Only the lines of the data below from the one with "1568x585 pixels. At" through the one with "Task: Click the poll title 考虑一下" are wanted. Repeat them exactly.

□ □ □ □ □ □ □

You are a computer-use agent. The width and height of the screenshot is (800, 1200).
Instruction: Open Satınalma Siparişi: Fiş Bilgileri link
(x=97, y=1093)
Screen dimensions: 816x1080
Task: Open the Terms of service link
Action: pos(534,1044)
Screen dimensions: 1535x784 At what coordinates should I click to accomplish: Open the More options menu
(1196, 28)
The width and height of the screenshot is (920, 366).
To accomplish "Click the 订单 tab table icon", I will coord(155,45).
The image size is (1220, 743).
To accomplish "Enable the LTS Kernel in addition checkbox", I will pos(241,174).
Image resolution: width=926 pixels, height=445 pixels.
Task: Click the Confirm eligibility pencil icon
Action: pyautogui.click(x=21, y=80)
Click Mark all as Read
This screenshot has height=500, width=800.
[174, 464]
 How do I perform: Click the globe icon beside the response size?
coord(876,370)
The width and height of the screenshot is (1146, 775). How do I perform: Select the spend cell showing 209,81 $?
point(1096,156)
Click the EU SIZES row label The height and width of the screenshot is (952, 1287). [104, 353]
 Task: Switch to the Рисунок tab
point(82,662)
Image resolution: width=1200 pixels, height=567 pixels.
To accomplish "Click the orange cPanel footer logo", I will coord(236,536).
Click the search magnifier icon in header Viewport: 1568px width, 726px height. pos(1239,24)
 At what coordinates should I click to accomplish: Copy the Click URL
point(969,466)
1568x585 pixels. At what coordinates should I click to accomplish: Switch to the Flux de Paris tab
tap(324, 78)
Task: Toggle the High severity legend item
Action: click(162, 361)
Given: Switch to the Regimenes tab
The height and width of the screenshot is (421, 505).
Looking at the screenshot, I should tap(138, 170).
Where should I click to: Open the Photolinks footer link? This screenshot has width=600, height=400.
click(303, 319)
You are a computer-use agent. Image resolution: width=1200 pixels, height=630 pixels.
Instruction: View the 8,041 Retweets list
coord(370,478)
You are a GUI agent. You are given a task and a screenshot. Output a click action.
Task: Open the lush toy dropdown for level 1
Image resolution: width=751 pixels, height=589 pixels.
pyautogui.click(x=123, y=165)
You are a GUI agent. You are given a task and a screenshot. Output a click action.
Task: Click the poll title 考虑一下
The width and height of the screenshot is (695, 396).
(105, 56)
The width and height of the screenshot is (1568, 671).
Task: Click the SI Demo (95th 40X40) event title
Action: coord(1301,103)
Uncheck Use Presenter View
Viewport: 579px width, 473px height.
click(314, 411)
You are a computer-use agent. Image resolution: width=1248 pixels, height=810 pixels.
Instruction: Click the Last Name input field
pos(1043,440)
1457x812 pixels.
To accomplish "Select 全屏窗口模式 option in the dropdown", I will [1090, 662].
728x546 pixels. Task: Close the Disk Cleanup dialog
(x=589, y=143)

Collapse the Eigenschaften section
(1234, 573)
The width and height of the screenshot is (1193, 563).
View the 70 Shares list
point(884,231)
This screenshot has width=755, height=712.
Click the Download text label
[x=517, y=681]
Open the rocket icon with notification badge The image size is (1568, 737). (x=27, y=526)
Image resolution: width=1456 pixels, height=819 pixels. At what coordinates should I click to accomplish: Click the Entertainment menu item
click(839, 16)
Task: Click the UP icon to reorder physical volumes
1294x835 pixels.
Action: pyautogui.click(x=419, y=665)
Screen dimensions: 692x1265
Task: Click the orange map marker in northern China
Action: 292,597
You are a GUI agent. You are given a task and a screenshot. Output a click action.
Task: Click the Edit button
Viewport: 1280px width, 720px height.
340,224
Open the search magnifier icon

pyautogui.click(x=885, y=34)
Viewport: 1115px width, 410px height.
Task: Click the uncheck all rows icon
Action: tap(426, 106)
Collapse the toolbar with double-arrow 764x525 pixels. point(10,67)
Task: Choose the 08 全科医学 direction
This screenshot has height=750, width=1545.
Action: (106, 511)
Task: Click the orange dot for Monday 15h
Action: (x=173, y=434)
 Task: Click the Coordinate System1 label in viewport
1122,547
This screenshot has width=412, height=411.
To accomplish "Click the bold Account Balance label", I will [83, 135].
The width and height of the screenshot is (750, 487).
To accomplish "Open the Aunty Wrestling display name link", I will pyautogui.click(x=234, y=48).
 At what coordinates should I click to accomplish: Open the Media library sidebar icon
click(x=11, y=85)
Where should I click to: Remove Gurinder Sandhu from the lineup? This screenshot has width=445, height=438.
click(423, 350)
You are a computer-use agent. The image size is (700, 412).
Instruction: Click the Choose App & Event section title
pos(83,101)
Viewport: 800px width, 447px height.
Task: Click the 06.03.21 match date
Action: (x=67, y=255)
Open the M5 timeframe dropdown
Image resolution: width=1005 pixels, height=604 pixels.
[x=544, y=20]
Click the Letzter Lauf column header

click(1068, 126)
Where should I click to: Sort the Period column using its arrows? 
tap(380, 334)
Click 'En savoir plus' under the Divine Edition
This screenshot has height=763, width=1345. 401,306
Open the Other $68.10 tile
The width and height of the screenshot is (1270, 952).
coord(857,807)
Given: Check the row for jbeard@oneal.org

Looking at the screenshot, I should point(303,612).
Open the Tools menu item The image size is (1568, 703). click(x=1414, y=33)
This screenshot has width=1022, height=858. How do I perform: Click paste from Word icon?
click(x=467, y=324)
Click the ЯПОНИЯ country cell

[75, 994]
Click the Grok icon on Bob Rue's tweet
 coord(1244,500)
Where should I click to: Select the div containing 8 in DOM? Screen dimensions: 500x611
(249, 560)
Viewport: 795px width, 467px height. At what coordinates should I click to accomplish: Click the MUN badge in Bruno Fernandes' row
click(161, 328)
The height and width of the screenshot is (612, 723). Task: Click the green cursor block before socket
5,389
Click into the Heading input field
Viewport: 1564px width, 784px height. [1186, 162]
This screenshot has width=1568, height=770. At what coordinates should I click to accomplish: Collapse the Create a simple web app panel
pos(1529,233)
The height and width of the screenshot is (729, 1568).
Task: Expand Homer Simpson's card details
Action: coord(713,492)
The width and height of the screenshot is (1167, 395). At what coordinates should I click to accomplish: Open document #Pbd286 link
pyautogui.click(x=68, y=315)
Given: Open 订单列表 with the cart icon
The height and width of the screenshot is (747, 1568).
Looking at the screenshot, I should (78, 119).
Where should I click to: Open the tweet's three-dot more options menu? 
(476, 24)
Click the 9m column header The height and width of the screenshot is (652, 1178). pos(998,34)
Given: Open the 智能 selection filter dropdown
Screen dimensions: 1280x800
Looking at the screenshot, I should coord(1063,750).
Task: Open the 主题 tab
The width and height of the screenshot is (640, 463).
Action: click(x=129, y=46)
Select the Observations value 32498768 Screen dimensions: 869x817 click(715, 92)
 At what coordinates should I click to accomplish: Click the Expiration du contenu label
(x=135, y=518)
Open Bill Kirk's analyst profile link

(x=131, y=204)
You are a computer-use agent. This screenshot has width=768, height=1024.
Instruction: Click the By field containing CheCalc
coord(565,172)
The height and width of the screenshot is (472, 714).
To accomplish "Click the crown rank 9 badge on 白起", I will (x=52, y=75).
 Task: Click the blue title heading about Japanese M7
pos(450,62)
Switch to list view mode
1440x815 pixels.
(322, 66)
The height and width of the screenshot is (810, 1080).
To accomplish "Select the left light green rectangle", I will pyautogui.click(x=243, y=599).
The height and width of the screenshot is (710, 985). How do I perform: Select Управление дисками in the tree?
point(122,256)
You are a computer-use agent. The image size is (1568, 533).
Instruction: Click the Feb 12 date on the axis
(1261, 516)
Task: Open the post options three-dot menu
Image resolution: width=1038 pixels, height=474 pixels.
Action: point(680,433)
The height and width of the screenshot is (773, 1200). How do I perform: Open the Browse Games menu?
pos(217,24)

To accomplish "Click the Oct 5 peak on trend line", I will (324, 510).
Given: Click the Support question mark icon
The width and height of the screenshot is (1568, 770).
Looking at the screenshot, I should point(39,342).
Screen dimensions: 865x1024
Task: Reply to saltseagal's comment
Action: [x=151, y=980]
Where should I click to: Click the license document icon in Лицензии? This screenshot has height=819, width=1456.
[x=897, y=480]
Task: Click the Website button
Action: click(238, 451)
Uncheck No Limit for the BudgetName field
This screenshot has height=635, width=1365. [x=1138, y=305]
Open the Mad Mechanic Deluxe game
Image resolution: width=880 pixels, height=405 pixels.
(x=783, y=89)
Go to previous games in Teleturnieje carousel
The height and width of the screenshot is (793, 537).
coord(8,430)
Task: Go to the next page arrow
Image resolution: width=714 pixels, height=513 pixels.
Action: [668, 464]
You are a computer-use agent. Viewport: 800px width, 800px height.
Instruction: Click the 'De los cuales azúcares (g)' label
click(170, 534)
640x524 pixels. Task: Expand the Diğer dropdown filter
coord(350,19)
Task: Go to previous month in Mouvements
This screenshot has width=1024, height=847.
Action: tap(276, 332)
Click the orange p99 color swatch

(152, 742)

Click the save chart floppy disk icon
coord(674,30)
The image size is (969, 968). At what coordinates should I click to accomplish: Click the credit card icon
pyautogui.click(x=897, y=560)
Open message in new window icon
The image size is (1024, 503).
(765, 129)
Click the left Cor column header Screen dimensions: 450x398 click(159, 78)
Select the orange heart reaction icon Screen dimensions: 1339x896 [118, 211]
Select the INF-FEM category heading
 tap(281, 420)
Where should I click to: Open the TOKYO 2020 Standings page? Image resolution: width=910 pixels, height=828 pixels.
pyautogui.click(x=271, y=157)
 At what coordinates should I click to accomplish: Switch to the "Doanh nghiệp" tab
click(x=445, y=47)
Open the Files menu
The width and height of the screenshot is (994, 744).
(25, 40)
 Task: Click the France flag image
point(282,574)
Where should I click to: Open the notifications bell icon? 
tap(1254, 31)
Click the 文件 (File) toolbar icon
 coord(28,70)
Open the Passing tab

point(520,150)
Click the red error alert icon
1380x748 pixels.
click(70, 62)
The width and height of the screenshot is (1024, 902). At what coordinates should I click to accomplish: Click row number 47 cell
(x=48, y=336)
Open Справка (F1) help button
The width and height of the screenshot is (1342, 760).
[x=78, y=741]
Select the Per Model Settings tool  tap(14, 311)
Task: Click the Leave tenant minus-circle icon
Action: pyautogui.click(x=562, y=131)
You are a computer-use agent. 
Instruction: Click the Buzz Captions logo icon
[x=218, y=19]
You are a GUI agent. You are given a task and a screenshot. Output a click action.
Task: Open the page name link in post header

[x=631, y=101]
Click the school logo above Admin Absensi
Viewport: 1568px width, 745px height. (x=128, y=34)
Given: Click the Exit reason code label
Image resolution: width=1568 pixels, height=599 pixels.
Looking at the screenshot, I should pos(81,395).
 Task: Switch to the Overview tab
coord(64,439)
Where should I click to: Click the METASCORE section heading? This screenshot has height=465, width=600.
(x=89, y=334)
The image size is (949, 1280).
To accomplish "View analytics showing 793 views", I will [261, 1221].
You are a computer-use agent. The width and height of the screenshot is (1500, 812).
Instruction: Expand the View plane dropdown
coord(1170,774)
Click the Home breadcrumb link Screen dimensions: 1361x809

□ □ □ □ □ □ □

■ **Response**:
1568x585 pixels. At what coordinates should I click to accomplish: Switch to the Flux de Paris tab
tap(324, 78)
Task: Toggle the High severity legend item
Action: click(162, 361)
Given: Switch to the Regimenes tab
The height and width of the screenshot is (421, 505).
Looking at the screenshot, I should tap(138, 170).
Where should I click to: Open the Photolinks footer link? This screenshot has width=600, height=400.
click(303, 319)
You are a computer-use agent. Image resolution: width=1200 pixels, height=630 pixels.
Instruction: View the 8,041 Retweets list
coord(370,478)
You are a GUI agent. You are given a task and a screenshot. Output a click action.
Task: Open the lush toy dropdown for level 1
Image resolution: width=751 pixels, height=589 pixels.
pyautogui.click(x=123, y=165)
You are a GUI agent. You are given a task and a screenshot. Output a click action.
Task: Click the poll title 考虑一下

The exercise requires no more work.